Keep in mind that computers operate based purely on bits. Anything else you see is simply a conversion to a more "human" way to deal with the bits.
If you were to use Big-endian, then the easiest way to store the same 48-bit address in memory would be as follows:
0100 1000 0010 1100 0110 1010 0001 1110 0101 1001 0011 1101
If the bits actually had significance beyond being just bits, then you would end up with the following in hex:
4 8 2 C 6 A 1 E 5 9 3 D
So your Little-endian address hex representation of the bits is 12-34-56-78-9A-BC, but the very same address in a Big-endian network would be 48-2C-6A-1E-59-3D (if I did all that right...been a while since I had to convert Little-endian addressing to Big-endian). The exact same address, just a different way to store/transmit the bits.
Heading off the beaten path, so feel free to stop reading...
This lead to some really interesting interactions with TCP/IP. Since Ethernet (Little-endian) came before Token Ring (Big-endian), ARP was designed around the Little-endian addressing.

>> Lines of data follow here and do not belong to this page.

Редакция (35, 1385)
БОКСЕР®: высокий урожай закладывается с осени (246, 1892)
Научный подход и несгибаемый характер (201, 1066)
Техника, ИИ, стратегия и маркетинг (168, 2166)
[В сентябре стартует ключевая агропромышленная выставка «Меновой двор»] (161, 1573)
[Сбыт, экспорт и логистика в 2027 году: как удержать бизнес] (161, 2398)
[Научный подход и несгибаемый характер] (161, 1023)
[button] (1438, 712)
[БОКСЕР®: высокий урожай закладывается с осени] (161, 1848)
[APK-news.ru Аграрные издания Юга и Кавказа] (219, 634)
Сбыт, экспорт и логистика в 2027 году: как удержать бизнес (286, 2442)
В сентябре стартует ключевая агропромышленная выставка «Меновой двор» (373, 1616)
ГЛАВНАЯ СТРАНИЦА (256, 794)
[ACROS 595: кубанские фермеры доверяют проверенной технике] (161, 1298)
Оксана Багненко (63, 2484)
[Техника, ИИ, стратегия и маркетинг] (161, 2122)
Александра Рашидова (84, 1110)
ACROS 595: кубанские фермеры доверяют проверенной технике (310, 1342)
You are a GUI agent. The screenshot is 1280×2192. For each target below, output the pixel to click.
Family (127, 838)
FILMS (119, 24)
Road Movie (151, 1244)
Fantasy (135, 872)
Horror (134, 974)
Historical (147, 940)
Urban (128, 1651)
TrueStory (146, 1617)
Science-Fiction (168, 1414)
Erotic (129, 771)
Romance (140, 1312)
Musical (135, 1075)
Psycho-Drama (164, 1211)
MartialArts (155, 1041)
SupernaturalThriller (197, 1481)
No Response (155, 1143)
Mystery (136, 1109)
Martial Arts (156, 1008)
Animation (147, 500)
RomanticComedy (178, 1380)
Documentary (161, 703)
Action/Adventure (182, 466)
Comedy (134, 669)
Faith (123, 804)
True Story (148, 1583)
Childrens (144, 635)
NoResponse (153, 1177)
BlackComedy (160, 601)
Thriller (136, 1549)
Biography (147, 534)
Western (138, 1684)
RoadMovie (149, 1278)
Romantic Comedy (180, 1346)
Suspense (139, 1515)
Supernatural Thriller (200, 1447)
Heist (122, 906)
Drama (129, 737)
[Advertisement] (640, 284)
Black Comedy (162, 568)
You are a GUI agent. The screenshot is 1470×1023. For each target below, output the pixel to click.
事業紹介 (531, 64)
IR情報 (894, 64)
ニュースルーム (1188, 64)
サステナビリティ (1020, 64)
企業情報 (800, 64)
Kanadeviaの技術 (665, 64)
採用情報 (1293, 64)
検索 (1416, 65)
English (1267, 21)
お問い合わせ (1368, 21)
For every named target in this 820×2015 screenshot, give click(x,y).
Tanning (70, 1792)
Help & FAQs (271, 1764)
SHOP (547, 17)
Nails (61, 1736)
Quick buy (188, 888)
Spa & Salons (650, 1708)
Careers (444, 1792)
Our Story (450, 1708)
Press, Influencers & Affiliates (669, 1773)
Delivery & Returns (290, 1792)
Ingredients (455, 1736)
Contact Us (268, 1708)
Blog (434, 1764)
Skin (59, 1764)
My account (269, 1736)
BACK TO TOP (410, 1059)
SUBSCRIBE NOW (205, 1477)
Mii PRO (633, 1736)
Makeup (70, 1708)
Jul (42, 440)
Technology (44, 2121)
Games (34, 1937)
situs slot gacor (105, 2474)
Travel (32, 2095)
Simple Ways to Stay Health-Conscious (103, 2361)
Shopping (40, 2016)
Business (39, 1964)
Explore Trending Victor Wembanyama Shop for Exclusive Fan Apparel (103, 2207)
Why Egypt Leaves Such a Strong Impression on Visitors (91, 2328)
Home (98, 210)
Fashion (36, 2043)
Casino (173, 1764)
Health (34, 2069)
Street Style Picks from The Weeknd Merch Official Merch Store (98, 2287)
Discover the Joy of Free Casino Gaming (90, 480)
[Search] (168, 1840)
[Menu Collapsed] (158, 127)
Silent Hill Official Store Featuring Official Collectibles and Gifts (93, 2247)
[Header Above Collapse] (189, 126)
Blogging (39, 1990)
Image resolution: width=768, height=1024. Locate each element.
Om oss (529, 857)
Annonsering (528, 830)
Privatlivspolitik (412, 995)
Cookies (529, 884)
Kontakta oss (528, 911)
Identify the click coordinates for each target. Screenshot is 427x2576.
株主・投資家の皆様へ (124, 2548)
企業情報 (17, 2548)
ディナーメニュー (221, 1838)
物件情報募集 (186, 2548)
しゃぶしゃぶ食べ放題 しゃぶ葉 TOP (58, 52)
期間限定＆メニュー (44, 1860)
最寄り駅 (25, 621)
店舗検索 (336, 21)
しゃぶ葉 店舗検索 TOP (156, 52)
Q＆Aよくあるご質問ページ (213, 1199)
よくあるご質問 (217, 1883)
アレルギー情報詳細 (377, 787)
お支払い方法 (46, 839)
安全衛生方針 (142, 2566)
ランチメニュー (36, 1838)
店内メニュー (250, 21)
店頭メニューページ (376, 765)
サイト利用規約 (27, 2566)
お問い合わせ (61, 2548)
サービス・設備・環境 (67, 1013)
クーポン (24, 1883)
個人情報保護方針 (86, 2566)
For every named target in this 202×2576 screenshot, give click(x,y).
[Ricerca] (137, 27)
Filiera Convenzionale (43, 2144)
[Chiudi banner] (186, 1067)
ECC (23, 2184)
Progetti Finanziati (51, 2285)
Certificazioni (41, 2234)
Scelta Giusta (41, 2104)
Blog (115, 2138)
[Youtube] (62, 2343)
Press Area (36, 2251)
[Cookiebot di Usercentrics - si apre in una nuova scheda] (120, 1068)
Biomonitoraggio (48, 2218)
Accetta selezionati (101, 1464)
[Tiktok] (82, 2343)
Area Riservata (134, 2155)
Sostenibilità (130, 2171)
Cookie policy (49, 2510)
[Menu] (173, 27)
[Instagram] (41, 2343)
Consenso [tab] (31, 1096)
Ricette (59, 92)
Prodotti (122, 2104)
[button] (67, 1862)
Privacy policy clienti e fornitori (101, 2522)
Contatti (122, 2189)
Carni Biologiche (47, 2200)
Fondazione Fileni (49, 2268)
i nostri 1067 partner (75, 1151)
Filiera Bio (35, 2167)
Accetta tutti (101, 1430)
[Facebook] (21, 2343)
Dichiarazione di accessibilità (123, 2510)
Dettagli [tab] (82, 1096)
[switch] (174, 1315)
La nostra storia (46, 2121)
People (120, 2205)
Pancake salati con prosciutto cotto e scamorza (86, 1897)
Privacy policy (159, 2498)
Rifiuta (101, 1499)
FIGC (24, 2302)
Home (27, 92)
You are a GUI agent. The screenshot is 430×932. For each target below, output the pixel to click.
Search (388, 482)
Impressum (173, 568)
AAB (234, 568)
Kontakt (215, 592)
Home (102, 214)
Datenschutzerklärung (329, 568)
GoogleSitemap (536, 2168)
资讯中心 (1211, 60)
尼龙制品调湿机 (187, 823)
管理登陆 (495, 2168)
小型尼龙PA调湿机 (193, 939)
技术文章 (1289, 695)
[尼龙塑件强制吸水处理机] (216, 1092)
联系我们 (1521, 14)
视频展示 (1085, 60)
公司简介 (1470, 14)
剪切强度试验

When you bridged traffic between Ethernet and Token Ring, the bridge has to support IP (in order to recognize ARP packets) and re-order the bits in the ARP address fields appropriately. This was a less than ideal solution as it forced L3 functionality on L2, but it did resolved the problem.
When FDDI (Big-endian) came along even later, the TCP/IP designers wanted to avoid this problem and designed ARP on FDDI to use Little-endian for the address fields. This avoided having to modify both the headers and the payload of ARP packets when bridging Ethernet to FDDI. However, it also meant a bridge connecting Token Ring to FDDI would need to re-order the bits in the address fields. It was just much rarer to bridge Token Ring to FDDI than it was to bridge Ethernet to FDDI.
Other protocols such as AppleTalk were also similarly affected, but generally weren't provided a solution as they were not as prevalent as TCP/IP. So, if you were to bridge Ethernet to Token Ring, this would break AppleTalk.